History log of /linux-master/arch/arm64/crypto/crct10dif-ce-glue.c
Revision Date Author Comments
# fc754c02 02-Feb-2021 Ard Biesheuvel <ardb@kernel.org>

crypto: arm64/crc-t10dif - move NEON yield to C code

Instead of yielding from the bowels of the asm routine if a reschedule
is needed, divide up the input into 4 KB chunks in the C glue. This
simplifies the code substantially, and avoids scheduling out the task
with the asm routine on the call stack, which is undesirable from a
CFI/instrumentation point of view.

Signed-off-by: Ard Biesheuvel <ardb@kernel.org>
Signed-off-by: Herbert Xu <herbert@gondor.apana.org.au>


# d2912cb1 04-Jun-2019 Thomas Gleixner <tglx@linutronix.de>

treewide: Replace GPLv2 boilerplate/reference with SPDX - rule 500

Based on 2 normalized pattern(s):

this program is free software you can redistribute it and or modify
it under the terms of the gnu general public license version 2 as
published by the free software foundation

this program is free software you can redistribute it and or modify
it under the terms of the gnu general public license version 2 as
published by the free software foundation #

extracted by the scancode license scanner the SPDX license identifier

GPL-2.0-only

has been chosen to replace the boilerplate/reference in 4122 file(s).
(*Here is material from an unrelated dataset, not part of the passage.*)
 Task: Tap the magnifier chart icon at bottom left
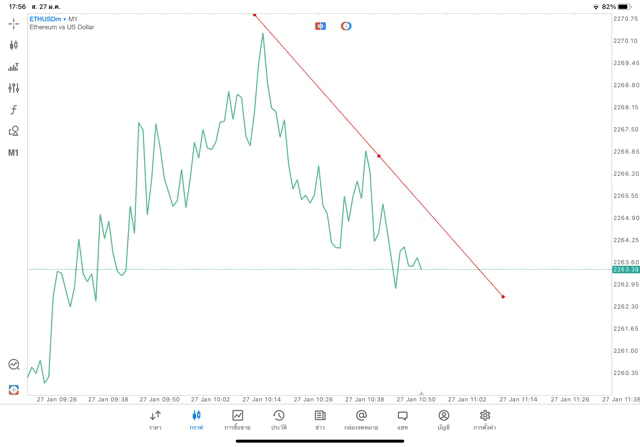14,365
Signed-off-by: Thomas Gleixner <tglx@linutronix.de>
Reviewed-by: Enrico Weigelt <info@metux.net>
Reviewed-by: Kate Stewart <kstewart@linuxfoundation.org>
Reviewed-by: Allison Randal <allison@lohutok.net>
Cc: linux-spdx@vger.kernel.org
Link: https://lkml.kernel.org/r/20190604081206.933168790@linutronix.de
Signed-off-by: Greg Kroah-Hartman <gregkh@linuxfoundation.org>


# aaba098f 09-Apr-2019 Andrew Murray <amurray@thegoodpenguin.co.uk>

arm64: HWCAP: add support for AT_HWCAP2

As we will exhaust the first 32 bits of AT_HWCAP let's start
exposing AT_HWCAP2 to userspace to give us up to 64 caps.

Whilst it's possible to use the remaining 32 bits of AT_HWCAP, we
prefer to expand into AT_HWCAP2 in order to provide a consistent
view to userspace between ILP32 and LP64. However internal to the
kernel we prefer to continue to use the full space of elf_hwcap.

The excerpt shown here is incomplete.